What you need to do » Copy the records from the line with "esprit (435, 727)" through the end of the records, requests included, and raise every coordinate in the answers by 45.

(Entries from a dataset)
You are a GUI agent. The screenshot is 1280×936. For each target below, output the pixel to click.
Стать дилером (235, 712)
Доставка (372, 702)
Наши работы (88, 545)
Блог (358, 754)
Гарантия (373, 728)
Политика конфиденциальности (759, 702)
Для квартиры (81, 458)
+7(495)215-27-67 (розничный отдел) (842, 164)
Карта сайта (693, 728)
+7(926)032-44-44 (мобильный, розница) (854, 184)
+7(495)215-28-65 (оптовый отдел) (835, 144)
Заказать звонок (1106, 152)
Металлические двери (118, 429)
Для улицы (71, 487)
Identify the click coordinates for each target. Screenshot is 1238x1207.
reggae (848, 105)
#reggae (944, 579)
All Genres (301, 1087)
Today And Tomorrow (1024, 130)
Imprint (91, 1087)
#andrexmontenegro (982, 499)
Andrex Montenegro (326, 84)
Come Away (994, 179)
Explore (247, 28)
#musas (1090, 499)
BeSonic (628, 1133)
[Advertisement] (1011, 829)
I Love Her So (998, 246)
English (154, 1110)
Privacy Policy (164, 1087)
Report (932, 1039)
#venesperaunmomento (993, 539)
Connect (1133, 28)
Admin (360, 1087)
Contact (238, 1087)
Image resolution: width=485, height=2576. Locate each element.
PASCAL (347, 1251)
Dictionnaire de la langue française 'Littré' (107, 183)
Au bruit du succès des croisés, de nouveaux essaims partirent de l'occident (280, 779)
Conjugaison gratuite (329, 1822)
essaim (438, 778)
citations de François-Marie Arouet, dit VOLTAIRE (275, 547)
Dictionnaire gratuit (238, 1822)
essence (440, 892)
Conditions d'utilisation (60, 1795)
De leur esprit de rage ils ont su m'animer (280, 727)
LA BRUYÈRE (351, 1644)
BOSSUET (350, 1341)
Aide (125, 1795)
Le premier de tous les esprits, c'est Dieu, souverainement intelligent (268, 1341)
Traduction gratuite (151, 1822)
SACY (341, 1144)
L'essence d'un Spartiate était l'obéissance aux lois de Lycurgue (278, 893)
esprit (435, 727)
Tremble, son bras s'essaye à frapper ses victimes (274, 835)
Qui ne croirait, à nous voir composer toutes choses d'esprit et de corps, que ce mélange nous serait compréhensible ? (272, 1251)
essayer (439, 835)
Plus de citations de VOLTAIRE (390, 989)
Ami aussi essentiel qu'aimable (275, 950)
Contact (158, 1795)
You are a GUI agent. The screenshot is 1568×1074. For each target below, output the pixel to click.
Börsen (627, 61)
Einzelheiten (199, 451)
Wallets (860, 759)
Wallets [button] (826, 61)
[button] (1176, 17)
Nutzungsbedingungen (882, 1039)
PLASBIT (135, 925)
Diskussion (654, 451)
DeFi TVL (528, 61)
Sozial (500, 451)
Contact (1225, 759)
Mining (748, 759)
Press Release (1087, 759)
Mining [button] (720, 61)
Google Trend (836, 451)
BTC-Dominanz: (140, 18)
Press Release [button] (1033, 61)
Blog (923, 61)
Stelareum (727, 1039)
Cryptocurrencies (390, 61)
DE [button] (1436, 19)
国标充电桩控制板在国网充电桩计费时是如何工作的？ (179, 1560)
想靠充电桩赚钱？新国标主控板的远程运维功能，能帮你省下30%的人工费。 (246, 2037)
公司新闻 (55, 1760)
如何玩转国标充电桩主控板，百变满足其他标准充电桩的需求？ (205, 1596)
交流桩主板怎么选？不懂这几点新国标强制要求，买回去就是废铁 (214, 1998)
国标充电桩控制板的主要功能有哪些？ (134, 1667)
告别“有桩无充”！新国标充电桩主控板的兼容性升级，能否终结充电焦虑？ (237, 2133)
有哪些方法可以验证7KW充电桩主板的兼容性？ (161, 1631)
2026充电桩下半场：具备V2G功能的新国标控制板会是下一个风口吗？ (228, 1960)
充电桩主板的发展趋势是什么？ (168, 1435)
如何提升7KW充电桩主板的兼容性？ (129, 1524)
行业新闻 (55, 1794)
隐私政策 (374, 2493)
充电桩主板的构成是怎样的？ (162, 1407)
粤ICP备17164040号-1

The answer »
esprit (480, 772)
Tremble, son bras s'essaye à frapper ses victimes (319, 880)
Qui ne croirait, à nous voir composer toutes choses d'esprit et de corps, que ce mélange nous serait compréhensible ? (317, 1296)
essayer (484, 880)
Plus de citations de VOLTAIRE (435, 1034)
Ami aussi essentiel qu'aimable (320, 995)
Contact (203, 1840)
You are a GUI agent. The screenshot is 1568×1074. For each target below, output the pixel to click.
Börsen (672, 106)
Einzelheiten (244, 496)
Wallets (905, 804)
Wallets [button] (871, 106)
[button] (1221, 62)
Nutzungsbedingungen (927, 1084)
PLASBIT (180, 970)
Diskussion (699, 496)
DeFi TVL (573, 106)
Sozial (545, 496)
Contact (1270, 804)
Mining (793, 804)
Press Release (1132, 804)
Mining [button] (765, 106)
Google Trend (881, 496)
BTC-Dominanz: (185, 63)
Press Release [button] (1078, 106)
Blog (968, 106)
Stelareum (772, 1084)
Cryptocurrencies (435, 106)
DE [button] (1481, 64)
国标充电桩控制板在国网充电桩计费时是如何工作的？ (224, 1605)
想靠充电桩赚钱？新国标主控板的远程运维功能，能帮你省下30%的人工费。 (291, 2082)
公司新闻 (100, 1805)
如何玩转国标充电桩主控板，百变满足其他标准充电桩的需求？ (250, 1641)
交流桩主板怎么选？不懂这几点新国标强制要求，买回去就是废铁 (259, 2043)
国标充电桩控制板的主要功能有哪些？ (179, 1712)
告别“有桩无充”！新国标充电桩主控板的兼容性升级，能否终结充电焦虑？ (282, 2178)
有哪些方法可以验证7KW充电桩主板的兼容性？ (206, 1676)
2026充电桩下半场：具备V2G功能的新国标控制板会是下一个风口吗？ (273, 2005)
充电桩主板的发展趋势是什么？ (213, 1480)
如何提升7KW充电桩主板的兼容性？ (174, 1569)
行业新闻 (100, 1839)
隐私政策 (419, 2538)
充电桩主板的构成是怎样的？ (207, 1452)
粤ICP备17164040号-1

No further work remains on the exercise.